• What the task asks: Put the lines of the entries into a numbered list, from the line containing "How do I perform: Focus" through the line containing "(x=25, y=364)", and leave out any blank lines. Include only that stretch.

• Records shown:
— start —

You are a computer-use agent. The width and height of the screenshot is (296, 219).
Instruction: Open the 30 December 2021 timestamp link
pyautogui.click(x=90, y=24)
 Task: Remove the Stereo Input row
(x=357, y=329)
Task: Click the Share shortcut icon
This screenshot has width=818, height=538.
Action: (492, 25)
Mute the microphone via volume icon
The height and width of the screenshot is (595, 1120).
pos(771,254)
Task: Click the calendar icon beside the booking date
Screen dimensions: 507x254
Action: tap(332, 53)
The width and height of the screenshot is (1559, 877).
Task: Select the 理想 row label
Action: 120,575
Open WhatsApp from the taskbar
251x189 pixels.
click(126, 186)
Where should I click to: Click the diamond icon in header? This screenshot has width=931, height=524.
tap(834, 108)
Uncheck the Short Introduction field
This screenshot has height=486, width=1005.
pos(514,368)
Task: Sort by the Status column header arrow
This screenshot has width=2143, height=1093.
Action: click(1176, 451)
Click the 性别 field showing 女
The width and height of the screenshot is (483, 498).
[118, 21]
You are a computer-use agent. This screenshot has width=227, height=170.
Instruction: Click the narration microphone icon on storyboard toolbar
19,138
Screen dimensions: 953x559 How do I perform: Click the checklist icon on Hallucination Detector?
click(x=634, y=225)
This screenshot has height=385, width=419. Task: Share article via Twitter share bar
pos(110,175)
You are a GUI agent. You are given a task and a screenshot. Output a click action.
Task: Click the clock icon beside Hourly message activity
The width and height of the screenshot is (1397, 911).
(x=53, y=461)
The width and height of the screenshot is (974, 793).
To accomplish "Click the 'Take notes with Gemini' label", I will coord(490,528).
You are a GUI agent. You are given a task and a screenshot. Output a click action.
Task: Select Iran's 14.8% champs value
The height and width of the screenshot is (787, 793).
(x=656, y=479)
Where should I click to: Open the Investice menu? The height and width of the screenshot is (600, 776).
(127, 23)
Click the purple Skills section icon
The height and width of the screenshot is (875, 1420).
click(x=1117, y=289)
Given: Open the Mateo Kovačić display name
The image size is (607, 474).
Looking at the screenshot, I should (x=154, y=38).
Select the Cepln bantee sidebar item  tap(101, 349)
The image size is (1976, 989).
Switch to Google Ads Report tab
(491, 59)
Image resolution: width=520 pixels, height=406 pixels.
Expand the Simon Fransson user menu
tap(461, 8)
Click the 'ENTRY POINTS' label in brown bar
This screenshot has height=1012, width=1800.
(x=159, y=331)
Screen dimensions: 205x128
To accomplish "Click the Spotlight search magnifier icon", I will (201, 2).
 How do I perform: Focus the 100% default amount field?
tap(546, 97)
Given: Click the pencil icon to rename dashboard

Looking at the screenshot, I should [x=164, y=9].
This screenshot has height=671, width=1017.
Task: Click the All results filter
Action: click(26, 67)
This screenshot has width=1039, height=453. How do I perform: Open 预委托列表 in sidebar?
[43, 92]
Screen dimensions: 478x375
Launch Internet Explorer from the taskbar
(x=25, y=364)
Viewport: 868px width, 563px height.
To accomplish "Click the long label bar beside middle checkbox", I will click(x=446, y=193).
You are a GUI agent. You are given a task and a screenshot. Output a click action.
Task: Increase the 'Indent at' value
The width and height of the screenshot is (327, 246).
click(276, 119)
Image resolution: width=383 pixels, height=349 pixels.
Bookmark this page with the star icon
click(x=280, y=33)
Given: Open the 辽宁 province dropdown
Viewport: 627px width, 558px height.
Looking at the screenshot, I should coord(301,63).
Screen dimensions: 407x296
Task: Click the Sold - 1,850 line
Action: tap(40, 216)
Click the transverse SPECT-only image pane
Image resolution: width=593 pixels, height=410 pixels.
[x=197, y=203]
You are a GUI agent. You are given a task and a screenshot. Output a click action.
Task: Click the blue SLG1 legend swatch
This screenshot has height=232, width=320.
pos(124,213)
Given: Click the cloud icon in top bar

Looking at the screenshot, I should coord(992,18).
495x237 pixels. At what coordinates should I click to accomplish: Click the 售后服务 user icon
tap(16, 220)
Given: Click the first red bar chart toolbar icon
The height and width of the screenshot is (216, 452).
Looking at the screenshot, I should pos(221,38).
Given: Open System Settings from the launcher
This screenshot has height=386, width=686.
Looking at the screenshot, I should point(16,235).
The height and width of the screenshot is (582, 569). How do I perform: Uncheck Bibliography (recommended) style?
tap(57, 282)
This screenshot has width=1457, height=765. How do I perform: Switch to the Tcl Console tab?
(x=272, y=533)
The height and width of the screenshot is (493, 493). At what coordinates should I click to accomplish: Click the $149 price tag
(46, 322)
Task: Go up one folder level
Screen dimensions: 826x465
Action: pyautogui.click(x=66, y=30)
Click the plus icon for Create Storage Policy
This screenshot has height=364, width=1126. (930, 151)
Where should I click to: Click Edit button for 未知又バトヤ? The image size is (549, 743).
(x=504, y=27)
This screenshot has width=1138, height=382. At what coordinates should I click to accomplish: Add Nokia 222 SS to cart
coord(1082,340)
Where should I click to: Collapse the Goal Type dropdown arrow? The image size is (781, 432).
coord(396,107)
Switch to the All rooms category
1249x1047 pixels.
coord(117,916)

— end —

• Result for this task:
1.  How do I perform: Focus the 100% default amount field?
2. tap(546, 97)
3. Given: Click the pencil icon to rename dashboard
4. Looking at the screenshot, I should [x=164, y=9].
5. This screenshot has height=671, width=1017.
6. Task: Click the All results filter
7. Action: click(26, 67)
8. This screenshot has width=1039, height=453. How do I perform: Open 预委托列表 in sidebar?
9. [43, 92]
10. Screen dimensions: 478x375
11. Launch Internet Explorer from the taskbar
12. (x=25, y=364)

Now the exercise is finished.